Creating a New JWT
One of the primary goals of this library is to create a new JWT (or in short token).
With Default Options
The easiest way to create a token is to use the
jwt.New function. It
then needs one of the available signing methods, to
finally sign and convert the token into a string format (using the
SignedString
method). In the first example, we are using a symmetric signing method, i.e.,
HS256. For a symmetric method, both the signing and the verifying key are the
same and thus, both must be equally protected (and should definitely NOT be
stored in your code).
var (
key []byte
t *jwt.Token
s string
)
key = /* Load key from somewhere, for example an environment variable */
t = jwt.New(jwt.SigningMethodHS256) // (1)!
s = t.SignedString(key) // (2)!
- This initializes a new
jwt.Tokenstruct based on the supplied signing method. In this case a symmetric method is chosen. - This step computes a cryptographic signature based on the supplied key.

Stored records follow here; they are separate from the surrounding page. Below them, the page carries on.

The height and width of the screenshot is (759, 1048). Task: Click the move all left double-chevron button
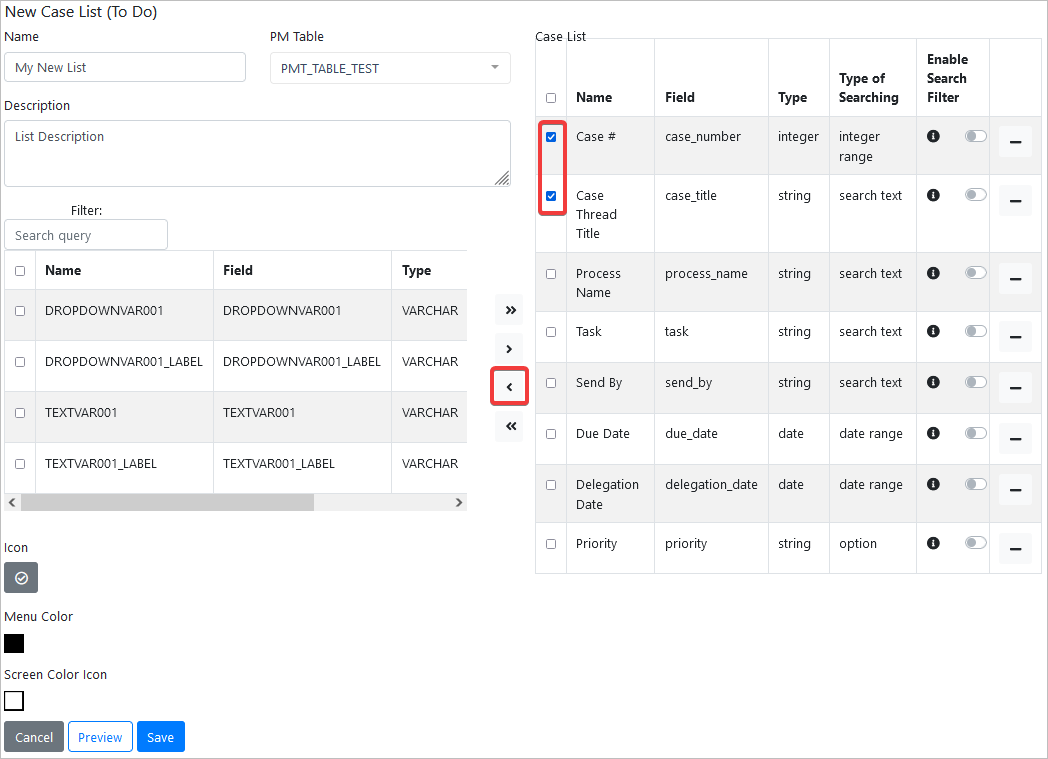(x=510, y=426)
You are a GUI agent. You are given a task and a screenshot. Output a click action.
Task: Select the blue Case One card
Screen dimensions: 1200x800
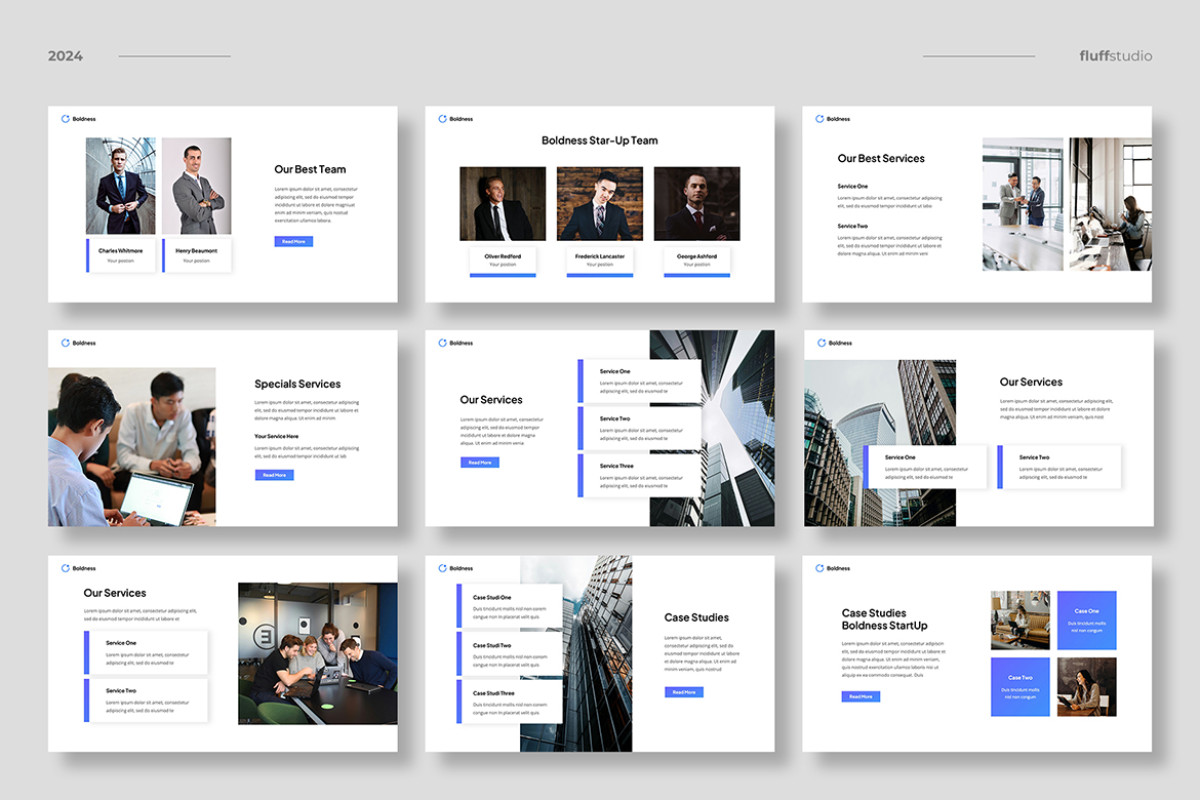tap(1086, 619)
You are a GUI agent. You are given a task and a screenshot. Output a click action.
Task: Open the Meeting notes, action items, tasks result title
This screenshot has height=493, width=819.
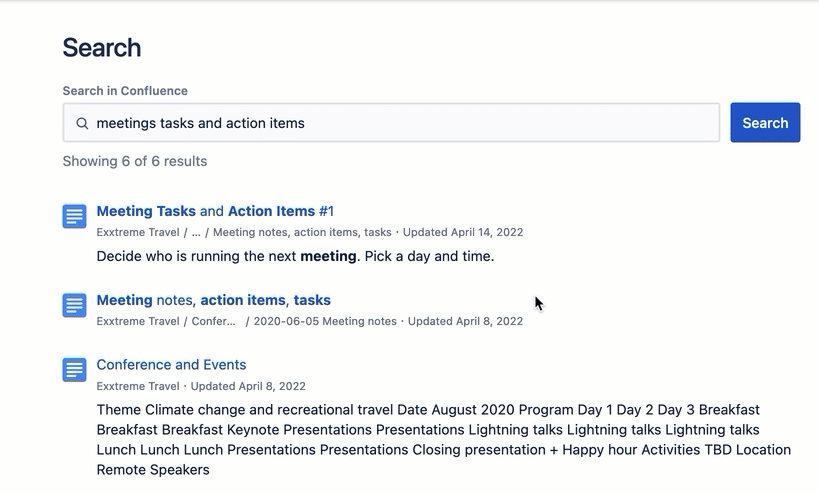(x=213, y=300)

Signing using an asymmetric signing method (for example ECDSA) works quite similar. For an asymmetric method, the private key (which must be kept secret) is used to sign and the corresponding public key (which can be freely transmitted) is used to verify the token.
var (
key *ecdsa.PrivateKey
t *jwt.Token
s string
)
key = /* Load key from somewhere, for example a file */
t = jwt.New(jwt.SigningMethodES256) // (1)!
s = t.SignedString(key) // (2)!
- This initializes a new
jwt.Tokenstruct based on the supplied signing method. In this case a asymmetric method is chosen. - This step computes a cryptographic signature based on the supplied private key.
Note, that the chosen signing method and the type of key must match. Please refer to Signing Methods for a complete overview.
With Additional Claims
With Options
While we already prepared a
jwt.TokenOption
type, which can be supplied as a varargs to
jwt.New and
jwt.NewWithClaims,
these are strictly for future compatibility and are currently not used.